ENTRIES SHOWN Start Marker

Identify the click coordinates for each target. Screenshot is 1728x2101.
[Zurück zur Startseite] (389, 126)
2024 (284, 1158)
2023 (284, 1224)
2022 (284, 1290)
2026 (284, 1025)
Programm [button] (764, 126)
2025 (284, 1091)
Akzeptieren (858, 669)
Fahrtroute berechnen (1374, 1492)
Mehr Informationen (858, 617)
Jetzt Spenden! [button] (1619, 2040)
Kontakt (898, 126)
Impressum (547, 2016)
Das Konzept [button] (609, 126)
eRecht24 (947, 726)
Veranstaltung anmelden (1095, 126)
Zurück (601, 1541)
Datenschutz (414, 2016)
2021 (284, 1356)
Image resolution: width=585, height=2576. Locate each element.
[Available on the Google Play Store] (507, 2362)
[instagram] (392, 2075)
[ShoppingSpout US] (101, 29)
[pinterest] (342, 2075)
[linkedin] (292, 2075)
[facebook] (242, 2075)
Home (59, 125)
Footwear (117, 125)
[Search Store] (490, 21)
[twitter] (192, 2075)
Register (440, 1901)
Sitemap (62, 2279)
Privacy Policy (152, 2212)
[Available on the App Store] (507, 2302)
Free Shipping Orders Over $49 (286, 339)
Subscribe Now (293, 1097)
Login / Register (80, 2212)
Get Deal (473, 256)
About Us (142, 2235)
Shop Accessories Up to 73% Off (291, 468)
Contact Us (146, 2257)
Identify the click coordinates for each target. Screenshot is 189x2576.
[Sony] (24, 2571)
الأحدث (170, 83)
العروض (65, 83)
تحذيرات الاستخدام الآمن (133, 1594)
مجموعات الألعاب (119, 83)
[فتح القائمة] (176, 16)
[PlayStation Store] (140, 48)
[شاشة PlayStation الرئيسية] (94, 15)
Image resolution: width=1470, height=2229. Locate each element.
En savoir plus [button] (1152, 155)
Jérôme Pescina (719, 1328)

ENTRIES SHOWN End Marker

WHAT YOU NEED TO DO: Copy the lines above exactly, from the very first through the one containing "Image resolution: width=585, height=2576.", and include no other line.

EXERCISE SOLUTION:
Identify the click coordinates for each target. Screenshot is 1728x2101.
[Zurück zur Startseite] (389, 126)
2024 (284, 1158)
2023 (284, 1224)
2022 (284, 1290)
2026 (284, 1025)
Programm [button] (764, 126)
2025 (284, 1091)
Akzeptieren (858, 669)
Fahrtroute berechnen (1374, 1492)
Mehr Informationen (858, 617)
Jetzt Spenden! [button] (1619, 2040)
Kontakt (898, 126)
Impressum (547, 2016)
Das Konzept [button] (609, 126)
eRecht24 (947, 726)
Veranstaltung anmelden (1095, 126)
Zurück (601, 1541)
Datenschutz (414, 2016)
2021 (284, 1356)
Image resolution: width=585, height=2576. Locate each element.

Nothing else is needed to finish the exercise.